Or perhaps we are looking at different files? Which chapter/code listing by the way? I have the book so I can look it up.


----------



## topcat (May 9, 2017)

Thanks for the very detailed reply! Sorry, I missed your response for some reason. Your code looks correct to me, and yes the offset is indeed correctly applied. I'll post the exact chapter/example when I get back to my copy. It's one of the later examples.


----------



## Pegasus711 (May 9, 2017)

Hay topcat You should "watch" any thread that you are interested in so that you get an email notification whenever someone replies. Keen to hear from you. I am also becoming more interested in getting to learn about the Drivers as a first step to understanding the kernel. Perhaps we could co-ordinate our efforts in learning in case you are interested that way we both might benefit from each other's perspectives.

Just a thought


----------



## topcat (May 9, 2017)

Thanks for the suggestion. I usually do watch but missed this one 

Look at the implementation of echo_read and echo_write on page 31. This works okay if only one write to the buffer happens. Otherwise, uio_offset should be added to the buffer pointer and the length variable incremented like in your example. Note that the amount variable is computed correctly. Coordinating sounds good 

Incidentally I got a reply from John Baldwin on freebsd-drivers and he agrees.


----------



## Pegasus711 (May 10, 2017)

topcat said:


> Look at the implementation of echo_read and echo_write on page 31. This works okay if only one write to the buffer happens. Otherwise, uio_offset should be added to the buffer pointer and the length variable incremented like in your example.
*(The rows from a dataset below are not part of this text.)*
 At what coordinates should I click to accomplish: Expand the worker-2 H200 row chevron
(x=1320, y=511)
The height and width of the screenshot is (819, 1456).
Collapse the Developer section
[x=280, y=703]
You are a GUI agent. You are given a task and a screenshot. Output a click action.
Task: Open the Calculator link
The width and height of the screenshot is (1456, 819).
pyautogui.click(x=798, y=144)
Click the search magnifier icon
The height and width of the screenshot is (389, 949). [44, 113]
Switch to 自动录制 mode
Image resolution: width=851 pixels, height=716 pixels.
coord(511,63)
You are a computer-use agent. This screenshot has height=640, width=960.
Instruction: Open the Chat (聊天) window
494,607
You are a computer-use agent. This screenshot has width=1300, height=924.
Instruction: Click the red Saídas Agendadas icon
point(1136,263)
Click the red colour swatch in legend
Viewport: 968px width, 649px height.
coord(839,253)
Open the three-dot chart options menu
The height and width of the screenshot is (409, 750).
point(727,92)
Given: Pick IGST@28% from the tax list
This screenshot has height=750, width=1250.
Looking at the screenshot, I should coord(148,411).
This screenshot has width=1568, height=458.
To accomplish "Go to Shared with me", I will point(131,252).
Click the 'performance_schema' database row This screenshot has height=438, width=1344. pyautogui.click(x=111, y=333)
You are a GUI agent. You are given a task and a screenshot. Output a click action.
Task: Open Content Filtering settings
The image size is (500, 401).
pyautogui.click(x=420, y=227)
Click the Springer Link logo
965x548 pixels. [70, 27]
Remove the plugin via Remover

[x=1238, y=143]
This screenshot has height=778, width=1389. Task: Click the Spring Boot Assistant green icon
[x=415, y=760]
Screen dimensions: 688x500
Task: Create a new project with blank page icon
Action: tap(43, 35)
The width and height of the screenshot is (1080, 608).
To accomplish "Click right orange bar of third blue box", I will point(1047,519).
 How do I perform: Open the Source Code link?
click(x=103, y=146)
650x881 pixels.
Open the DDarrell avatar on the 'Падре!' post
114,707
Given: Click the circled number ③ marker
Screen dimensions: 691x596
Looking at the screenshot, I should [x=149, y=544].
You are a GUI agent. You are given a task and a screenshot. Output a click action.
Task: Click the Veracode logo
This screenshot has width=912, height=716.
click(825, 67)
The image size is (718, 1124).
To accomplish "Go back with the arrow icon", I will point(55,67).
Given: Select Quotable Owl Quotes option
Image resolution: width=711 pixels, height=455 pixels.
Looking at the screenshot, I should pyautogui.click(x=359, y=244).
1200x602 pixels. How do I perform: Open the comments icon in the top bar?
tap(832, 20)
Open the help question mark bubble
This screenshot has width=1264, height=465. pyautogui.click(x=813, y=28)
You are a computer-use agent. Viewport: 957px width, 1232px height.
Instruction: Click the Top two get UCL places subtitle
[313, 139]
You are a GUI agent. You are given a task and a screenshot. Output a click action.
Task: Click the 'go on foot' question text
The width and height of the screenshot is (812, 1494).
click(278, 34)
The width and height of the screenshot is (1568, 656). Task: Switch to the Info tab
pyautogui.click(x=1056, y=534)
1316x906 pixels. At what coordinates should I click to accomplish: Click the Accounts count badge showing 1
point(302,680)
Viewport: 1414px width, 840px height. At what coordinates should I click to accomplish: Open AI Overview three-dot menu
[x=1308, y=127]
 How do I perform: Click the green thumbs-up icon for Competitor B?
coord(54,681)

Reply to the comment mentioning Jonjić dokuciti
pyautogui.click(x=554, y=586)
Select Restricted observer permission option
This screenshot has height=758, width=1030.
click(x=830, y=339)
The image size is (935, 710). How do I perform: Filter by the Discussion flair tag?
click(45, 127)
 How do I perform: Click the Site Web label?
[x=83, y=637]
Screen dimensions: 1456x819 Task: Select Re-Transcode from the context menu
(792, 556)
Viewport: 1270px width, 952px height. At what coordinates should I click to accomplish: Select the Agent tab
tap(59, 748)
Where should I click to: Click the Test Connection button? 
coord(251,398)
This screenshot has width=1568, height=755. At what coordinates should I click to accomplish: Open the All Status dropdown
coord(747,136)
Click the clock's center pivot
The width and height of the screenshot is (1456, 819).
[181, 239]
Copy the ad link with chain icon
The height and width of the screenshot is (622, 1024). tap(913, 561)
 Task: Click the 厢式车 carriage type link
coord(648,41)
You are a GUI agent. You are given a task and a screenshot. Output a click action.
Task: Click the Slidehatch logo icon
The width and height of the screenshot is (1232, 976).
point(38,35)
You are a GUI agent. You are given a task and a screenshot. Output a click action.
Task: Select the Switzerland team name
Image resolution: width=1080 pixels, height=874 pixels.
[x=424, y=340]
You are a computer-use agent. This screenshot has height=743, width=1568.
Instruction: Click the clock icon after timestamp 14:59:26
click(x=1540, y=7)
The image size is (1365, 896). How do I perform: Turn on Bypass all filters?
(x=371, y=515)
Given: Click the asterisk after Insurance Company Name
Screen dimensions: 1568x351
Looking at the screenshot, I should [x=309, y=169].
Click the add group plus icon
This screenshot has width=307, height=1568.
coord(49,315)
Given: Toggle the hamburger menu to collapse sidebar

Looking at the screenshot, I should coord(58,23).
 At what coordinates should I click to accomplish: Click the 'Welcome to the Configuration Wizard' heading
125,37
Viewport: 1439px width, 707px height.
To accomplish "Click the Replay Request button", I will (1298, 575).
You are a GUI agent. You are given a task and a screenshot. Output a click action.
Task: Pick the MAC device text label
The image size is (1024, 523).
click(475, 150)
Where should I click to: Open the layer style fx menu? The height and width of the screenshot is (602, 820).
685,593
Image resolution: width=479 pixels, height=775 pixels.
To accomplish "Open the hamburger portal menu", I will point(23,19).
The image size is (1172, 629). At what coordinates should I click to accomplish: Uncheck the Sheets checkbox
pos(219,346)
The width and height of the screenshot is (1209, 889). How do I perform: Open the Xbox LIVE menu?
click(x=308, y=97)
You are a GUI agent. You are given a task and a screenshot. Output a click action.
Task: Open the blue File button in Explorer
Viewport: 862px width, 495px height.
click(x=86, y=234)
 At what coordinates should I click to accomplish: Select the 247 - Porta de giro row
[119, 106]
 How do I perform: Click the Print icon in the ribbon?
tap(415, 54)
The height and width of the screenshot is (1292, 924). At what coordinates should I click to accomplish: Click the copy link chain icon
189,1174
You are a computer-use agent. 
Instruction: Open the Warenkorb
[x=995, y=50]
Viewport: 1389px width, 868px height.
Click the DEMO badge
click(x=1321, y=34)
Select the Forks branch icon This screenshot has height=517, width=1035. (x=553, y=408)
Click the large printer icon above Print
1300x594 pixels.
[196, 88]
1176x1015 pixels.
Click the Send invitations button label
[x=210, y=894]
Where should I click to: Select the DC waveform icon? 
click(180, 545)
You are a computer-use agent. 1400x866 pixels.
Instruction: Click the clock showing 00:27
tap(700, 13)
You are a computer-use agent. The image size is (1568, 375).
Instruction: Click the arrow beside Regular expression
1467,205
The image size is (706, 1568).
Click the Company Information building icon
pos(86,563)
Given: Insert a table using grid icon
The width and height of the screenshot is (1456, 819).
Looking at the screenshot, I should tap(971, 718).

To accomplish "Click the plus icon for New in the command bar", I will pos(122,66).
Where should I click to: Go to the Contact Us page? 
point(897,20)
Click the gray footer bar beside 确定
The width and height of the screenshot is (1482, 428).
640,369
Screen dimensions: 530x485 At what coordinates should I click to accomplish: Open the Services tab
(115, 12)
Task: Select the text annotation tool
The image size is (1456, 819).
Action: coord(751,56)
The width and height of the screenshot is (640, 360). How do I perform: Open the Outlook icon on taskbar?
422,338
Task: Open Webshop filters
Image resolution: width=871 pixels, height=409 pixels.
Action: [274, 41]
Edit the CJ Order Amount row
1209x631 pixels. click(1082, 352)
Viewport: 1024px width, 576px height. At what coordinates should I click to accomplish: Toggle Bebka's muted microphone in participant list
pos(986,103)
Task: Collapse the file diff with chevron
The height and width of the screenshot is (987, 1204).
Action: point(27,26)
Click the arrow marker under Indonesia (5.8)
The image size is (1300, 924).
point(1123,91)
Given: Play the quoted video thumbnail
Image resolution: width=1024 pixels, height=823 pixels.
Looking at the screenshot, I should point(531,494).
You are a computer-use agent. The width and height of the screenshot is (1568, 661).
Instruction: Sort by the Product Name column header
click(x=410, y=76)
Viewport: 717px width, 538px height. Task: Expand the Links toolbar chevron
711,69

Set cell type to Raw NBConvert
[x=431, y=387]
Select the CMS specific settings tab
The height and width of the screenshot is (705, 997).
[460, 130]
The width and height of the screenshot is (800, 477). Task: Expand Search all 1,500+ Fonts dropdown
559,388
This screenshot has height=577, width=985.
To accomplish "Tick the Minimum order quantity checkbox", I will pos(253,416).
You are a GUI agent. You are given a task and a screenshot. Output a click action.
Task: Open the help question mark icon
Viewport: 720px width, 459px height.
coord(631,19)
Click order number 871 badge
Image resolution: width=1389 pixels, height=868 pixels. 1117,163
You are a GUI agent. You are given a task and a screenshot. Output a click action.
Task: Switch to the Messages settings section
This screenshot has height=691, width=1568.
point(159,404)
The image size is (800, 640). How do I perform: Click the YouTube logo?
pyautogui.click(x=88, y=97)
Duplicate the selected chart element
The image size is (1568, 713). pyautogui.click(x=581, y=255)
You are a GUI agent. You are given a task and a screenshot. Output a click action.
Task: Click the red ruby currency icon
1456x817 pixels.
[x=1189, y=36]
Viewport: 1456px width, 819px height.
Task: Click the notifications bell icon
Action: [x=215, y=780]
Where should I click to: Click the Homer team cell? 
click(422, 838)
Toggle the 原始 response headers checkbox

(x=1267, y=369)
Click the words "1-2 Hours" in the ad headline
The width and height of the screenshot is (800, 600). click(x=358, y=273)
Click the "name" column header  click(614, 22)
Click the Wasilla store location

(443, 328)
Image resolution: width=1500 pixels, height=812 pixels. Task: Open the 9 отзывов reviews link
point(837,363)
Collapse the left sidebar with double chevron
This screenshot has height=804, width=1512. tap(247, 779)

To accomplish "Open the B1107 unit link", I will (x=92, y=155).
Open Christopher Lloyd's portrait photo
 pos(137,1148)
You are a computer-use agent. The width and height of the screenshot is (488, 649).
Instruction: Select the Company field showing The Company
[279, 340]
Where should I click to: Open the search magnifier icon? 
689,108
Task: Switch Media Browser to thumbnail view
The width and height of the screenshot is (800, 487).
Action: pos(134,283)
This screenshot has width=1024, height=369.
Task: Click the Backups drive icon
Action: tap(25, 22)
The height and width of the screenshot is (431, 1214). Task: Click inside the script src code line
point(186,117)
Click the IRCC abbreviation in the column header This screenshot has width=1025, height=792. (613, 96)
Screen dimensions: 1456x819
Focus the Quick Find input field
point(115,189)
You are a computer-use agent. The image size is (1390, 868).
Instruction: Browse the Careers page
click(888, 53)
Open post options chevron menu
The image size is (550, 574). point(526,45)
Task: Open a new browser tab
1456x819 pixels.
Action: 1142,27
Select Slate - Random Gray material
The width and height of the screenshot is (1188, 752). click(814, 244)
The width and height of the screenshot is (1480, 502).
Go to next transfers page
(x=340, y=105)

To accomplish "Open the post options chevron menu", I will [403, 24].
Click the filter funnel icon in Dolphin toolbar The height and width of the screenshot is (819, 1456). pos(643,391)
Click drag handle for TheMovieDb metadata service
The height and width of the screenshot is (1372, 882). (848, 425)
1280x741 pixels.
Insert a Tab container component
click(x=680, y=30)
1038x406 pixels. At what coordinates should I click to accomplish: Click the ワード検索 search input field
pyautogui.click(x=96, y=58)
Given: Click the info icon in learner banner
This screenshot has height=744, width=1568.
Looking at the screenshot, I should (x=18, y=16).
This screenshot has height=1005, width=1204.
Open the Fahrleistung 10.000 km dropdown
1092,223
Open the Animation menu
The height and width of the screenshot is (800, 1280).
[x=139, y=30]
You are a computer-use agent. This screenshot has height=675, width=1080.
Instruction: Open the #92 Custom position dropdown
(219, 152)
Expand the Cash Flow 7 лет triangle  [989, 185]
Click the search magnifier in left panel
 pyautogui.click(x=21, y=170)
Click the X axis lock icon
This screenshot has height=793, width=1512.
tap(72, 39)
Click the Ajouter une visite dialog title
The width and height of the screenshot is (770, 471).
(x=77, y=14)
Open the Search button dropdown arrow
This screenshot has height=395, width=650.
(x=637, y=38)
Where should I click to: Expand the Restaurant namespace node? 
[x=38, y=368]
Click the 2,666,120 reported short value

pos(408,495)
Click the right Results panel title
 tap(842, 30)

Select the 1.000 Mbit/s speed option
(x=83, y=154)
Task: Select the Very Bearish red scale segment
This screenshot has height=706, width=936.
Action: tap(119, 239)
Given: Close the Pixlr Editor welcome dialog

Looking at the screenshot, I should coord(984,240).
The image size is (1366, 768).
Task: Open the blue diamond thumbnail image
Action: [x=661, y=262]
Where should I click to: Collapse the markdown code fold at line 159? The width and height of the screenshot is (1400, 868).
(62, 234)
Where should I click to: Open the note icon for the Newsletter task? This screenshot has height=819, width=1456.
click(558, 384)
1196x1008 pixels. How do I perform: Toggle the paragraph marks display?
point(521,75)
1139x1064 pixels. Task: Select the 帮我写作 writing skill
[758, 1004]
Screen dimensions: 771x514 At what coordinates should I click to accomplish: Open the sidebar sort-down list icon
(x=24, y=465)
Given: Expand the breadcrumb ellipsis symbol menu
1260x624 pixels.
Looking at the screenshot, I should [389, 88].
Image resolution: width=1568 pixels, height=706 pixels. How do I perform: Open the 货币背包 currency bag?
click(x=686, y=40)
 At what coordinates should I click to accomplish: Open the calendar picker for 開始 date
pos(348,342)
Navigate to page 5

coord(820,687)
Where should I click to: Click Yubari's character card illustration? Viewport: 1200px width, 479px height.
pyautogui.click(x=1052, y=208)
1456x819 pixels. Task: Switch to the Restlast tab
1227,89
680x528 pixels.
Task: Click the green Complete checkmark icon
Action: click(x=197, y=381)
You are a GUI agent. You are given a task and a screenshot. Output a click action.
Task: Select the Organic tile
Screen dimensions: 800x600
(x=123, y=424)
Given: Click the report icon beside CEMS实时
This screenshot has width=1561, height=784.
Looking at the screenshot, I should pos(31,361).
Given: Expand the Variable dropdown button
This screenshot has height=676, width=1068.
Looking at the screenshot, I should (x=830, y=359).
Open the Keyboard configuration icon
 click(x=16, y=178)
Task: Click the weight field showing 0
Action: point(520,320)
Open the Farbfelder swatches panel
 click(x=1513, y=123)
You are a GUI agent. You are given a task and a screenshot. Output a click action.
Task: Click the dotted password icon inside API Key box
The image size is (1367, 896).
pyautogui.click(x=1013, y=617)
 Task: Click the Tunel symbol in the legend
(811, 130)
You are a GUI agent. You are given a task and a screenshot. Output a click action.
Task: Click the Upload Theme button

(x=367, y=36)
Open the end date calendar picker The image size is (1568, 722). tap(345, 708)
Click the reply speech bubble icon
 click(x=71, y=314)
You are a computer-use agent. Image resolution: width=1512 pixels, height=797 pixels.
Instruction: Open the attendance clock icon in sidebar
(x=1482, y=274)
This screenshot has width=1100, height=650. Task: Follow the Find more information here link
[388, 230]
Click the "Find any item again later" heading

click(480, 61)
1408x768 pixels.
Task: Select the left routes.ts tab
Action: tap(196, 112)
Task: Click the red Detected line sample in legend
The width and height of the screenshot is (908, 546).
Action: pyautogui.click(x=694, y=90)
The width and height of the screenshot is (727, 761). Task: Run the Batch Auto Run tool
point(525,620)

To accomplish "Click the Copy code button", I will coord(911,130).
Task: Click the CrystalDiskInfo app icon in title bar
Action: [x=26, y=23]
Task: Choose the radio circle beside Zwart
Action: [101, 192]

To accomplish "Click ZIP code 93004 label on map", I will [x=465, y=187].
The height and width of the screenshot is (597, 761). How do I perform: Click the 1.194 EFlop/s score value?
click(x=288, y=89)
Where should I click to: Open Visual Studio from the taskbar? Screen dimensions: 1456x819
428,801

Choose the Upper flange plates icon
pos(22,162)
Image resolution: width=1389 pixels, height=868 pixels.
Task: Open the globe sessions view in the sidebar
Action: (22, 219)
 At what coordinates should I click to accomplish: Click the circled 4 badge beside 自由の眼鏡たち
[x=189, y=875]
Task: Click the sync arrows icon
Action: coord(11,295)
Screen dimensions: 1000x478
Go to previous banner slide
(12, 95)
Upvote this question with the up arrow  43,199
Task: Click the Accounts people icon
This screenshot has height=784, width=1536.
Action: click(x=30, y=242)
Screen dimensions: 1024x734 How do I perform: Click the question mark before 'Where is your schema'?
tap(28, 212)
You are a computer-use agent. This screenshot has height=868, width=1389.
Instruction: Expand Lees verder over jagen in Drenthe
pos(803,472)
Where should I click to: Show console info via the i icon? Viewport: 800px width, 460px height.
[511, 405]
May be perhaps the entire buffer is drained at once from the user space? Nonetheless for very large writes the devfs subsystem will anyhow break down the write request into smaller chunks before it writes to the said device so the pointer must be nonetheless incremented after every write and perhaps behave like a circular buffer in this very simple example (since we aren't dealing with anything real here anyways ). By the way, I can give a heads up to Joseph regarding this (on Twitter) and perhaps understand his rationale as to why he did the way he did here. Do you want to do the honors or should I?


topcat said:


> Coordinating sounds good
> Incidentally I got a reply from John Baldwin on freebsd-drivers and he agrees.


Would love to, if you are really interested. Please message me so we could hopefully agree on a method which suits us both. Do you have a blog or something? What's your timezone? Keen to hear


----------



## topcat (May 10, 2017)

Pegasus711 said:


> Do you want to do the honors or should I?


Please, go ahead 



Pegasus711 said:


> Would love to, if you are really interested. Please message me so we could hopefully agree on a method which suits us both. Do you have a blog or something? What's your timezone? Keen to hear


Let's chat more about this! I'm in PDT (Vancouver, BC).


----------



## Pegasus711 (May 11, 2017)

Oh so we are a good 12+ hours apart. I'm from India (GMT +5:30). Nonetheless we live in a small world so co-ordinating shouldn't be much of a problem since both our wall clocks read the same (apart from the am/pm stuff ).

Where do I message you? What's your chat handle? gmail?


----------



## topcat (May 15, 2017)

I'm from India originally as well . You can reach me here or at anindya49 at hotmail.com


----------



## Pegasus711 (May 17, 2017)

cool! Will do bro!


----------